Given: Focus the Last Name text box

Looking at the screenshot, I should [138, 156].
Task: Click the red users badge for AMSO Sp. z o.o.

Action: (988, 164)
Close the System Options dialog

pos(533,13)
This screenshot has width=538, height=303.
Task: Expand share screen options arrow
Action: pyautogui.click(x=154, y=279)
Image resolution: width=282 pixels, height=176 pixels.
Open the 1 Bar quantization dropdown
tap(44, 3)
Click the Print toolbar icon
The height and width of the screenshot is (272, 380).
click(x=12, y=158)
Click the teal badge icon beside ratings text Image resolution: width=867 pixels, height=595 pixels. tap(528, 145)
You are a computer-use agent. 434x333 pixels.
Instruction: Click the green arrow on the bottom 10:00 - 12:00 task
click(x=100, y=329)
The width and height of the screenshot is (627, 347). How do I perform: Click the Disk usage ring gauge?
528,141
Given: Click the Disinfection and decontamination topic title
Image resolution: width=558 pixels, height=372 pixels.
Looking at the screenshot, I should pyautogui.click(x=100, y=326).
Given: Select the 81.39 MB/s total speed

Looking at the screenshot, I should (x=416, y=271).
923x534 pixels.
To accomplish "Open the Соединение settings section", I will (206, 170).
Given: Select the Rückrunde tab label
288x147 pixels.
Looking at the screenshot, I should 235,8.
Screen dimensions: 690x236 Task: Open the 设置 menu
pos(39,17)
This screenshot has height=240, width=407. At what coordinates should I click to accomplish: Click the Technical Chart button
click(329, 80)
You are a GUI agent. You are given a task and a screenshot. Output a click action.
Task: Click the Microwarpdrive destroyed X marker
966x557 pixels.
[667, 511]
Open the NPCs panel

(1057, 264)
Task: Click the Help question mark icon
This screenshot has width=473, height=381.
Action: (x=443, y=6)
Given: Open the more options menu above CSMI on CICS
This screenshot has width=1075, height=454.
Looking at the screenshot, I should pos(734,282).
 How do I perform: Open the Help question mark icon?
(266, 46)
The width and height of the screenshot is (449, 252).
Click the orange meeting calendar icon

□ □ □

#### EXERCISE DETAILS:
Word for word, return the lines from the one holding "Task: Click the Microwarpdrive" through the end of the entries above.

#### EXERCISE SOLUTION:
Task: Click the Microwarpdrive destroyed X marker
966x557 pixels.
[667, 511]
Open the NPCs panel

(1057, 264)
Task: Click the Help question mark icon
This screenshot has width=473, height=381.
Action: (x=443, y=6)
Given: Open the more options menu above CSMI on CICS
This screenshot has width=1075, height=454.
Looking at the screenshot, I should pos(734,282).
 How do I perform: Open the Help question mark icon?
(266, 46)
The width and height of the screenshot is (449, 252).
Click the orange meeting calendar icon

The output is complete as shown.